Mr. S was a famous physicist in his home country, and his EB-11 petition for extraordinary ability was approved. However, because of the nature of his work, his application for adjustment of status was deemed sensitive by the US government and no action was taken on it for four years. After we filed a lawsuit for a writ of mandamus in a federal district court, the US Attorney’s office, which was responsible for defending the lawsuit, contacted USCIS. Within two weeks, USCIS approved the application for adjustment of status.
Case of M.O.
We helped an applicant obtain an immigrant waiver after falling victim to an incompetent lawyer.

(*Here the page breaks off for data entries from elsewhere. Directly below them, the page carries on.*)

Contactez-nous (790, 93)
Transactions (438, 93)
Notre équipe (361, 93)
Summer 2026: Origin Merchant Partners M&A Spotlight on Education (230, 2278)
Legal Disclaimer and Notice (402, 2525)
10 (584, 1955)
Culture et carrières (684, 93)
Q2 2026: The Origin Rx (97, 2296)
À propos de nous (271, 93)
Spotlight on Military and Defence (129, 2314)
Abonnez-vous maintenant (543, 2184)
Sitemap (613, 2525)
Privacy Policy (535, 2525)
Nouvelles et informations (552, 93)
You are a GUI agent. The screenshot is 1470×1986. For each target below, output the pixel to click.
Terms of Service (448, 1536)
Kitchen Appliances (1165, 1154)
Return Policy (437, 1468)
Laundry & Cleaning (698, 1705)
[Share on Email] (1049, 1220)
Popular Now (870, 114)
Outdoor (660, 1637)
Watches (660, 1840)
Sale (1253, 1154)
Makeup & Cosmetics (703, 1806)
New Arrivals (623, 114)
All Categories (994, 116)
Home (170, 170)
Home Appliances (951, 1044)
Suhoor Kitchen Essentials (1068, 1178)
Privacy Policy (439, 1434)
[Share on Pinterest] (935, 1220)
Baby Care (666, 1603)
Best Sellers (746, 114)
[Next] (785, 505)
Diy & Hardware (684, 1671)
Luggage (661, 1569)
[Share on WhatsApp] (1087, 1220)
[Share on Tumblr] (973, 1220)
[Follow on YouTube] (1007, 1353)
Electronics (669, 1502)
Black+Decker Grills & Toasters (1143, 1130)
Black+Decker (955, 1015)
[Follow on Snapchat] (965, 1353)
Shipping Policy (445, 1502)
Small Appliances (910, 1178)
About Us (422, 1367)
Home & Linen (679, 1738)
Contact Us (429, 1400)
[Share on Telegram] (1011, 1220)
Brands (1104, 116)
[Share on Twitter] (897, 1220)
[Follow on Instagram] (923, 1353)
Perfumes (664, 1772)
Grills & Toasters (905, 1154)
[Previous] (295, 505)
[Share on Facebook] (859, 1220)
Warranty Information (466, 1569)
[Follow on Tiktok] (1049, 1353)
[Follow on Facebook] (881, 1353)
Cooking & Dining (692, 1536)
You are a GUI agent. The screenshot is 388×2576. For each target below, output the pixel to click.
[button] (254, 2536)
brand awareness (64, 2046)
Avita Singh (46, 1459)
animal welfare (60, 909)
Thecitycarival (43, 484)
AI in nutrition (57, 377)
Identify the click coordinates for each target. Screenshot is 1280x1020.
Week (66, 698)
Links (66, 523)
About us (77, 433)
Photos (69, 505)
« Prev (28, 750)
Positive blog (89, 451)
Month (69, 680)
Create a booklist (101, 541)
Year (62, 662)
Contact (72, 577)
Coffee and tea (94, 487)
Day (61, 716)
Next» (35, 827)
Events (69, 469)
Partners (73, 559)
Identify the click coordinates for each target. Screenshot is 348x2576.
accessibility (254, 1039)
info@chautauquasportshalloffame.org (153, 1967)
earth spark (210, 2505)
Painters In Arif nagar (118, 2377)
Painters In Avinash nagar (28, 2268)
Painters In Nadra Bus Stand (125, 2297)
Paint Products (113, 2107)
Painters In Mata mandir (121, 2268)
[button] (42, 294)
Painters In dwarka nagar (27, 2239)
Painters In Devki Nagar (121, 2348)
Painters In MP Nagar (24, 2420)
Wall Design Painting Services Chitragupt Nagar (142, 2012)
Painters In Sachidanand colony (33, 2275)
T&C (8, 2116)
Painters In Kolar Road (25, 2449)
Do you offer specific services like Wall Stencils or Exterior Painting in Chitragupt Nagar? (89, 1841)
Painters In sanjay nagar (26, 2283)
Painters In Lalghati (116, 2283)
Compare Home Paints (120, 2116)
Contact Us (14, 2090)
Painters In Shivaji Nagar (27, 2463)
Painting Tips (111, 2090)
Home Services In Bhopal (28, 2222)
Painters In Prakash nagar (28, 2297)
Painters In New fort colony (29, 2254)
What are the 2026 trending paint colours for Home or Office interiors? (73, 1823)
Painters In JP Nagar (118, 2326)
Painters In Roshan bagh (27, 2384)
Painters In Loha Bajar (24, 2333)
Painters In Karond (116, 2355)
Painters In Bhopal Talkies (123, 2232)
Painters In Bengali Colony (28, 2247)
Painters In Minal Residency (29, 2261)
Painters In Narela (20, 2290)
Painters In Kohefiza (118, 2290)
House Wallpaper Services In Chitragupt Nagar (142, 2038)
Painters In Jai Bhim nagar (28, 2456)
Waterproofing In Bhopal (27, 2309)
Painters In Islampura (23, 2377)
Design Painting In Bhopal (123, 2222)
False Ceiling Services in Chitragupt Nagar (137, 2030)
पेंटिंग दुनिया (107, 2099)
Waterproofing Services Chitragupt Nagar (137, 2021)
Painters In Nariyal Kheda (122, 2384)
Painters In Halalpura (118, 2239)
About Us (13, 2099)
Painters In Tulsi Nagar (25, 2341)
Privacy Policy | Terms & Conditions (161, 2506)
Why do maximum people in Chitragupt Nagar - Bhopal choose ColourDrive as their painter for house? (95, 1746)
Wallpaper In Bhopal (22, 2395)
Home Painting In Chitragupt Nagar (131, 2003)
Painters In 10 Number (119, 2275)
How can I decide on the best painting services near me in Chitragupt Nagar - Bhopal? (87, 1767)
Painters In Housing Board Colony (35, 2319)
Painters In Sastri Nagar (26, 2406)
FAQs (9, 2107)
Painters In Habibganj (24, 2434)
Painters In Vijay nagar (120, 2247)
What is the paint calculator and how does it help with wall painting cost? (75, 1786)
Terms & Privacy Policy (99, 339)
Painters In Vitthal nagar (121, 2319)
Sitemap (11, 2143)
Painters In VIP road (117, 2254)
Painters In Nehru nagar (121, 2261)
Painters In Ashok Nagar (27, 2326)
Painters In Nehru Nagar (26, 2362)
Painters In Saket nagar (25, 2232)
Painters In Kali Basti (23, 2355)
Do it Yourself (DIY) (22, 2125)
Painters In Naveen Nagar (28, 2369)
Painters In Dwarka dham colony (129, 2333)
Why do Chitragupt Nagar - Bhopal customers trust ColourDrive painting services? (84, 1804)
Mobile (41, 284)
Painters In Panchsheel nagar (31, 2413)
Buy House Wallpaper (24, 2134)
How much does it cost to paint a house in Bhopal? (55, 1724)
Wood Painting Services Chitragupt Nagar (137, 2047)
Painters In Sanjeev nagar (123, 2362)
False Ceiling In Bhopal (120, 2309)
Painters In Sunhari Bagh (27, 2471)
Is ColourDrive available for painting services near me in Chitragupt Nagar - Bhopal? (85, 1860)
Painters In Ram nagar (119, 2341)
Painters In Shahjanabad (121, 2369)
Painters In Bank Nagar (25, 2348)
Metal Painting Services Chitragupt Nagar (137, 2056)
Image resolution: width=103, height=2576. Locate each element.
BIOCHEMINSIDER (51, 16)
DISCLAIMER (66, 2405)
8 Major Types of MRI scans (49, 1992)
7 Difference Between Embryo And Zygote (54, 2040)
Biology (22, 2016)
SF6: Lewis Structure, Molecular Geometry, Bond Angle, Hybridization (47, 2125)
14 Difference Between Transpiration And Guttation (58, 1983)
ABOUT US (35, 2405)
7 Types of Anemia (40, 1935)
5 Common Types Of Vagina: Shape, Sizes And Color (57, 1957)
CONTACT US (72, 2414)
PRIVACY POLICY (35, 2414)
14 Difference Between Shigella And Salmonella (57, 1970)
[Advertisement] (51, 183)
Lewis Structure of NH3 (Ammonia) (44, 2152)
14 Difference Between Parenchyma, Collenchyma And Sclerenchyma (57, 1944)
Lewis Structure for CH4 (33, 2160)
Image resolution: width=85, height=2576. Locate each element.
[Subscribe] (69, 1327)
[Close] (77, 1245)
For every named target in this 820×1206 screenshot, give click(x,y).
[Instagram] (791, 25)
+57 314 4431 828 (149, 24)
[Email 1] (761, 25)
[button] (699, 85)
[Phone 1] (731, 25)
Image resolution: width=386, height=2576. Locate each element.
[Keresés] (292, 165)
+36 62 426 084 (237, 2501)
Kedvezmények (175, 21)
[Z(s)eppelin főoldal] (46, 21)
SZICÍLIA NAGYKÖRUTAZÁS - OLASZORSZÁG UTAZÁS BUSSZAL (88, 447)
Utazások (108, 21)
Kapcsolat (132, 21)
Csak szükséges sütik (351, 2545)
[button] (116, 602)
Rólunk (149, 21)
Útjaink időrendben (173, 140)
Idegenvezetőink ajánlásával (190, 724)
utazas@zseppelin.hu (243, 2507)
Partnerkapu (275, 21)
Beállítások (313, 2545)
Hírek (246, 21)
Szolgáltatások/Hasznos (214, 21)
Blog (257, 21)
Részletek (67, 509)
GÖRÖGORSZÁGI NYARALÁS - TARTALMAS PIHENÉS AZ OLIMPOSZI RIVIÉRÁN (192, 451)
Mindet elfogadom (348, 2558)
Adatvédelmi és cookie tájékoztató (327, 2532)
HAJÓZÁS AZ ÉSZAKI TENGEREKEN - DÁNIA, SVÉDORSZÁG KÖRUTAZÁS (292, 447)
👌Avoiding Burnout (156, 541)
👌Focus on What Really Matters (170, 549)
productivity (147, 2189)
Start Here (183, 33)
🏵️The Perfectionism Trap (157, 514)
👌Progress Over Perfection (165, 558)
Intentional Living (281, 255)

She was advised that a departure from the US would not trigger the 10 year bar, but in fact it did. We represented her in her I-601 application to the USCIS, and after its approval, she and her baby were able to join her husband in the US.
Case of V.K.
We represented Mr. K in his claim to US citizenship. Mr. K was born in the US to a Ministry of Foreign Trade official of his home country’s government. Because his father was not on the “blue list” we were able to establish his American citizenship after obtaining a certified copy of his American birth certificate.
Case of G.P.
A consular officer mistakenly believed that an applicant had spent eight months in the United States, and denied the applicant under 214(b) for residing in the US. In fact, the applicant had only spent four months in the US and after we presented evidence confirming this, she was issued a visa.
Case of I.O.
A former intelligence official was subject to additional administrative processing under 221(g) whenever he applied for a visa. But instead of the processing taking less time as the years passed since the time he worked, the processing took longer. On his behalf, we made inquiries to clarify the reason for the prolonged delay. Within one week, he was issued a new visa.
Case of L.L.
We assisted a first-time applicant receive a B-2 visa to attend the wedding of her nephew in the US, notwithstanding her lack of international travel, her lack of family ties, and the fact that she lived in a poor, rural area of her home country.
Case of S.A.
After a consular officer accused an applicant of entering into a sham marriage and permanently barring him, we gathered substantial evidence proving the legitimacy of the marriage. After reviewing the evidence, the consulate reversed its decision.
Case of M.D.
We helped an applicant obtain an immigrant waiver to join her husband in the United States after she had been found to commit a material misrepresentation.
Case of E.S.
We successfully had a finding of fraud overturned in an application in which the applicant’s agent submitted a fake diploma to the embassy without her knowledge. We visited the archives of the university from which the applicant graduated and obtained documentation confirming her completion of the coursework twenty years ago. After reviewing the firsthand documentation we presented, the consulate rescinded its finding.
Case of M.P.
We helped a student overcome four previous denials and obtain a student visa.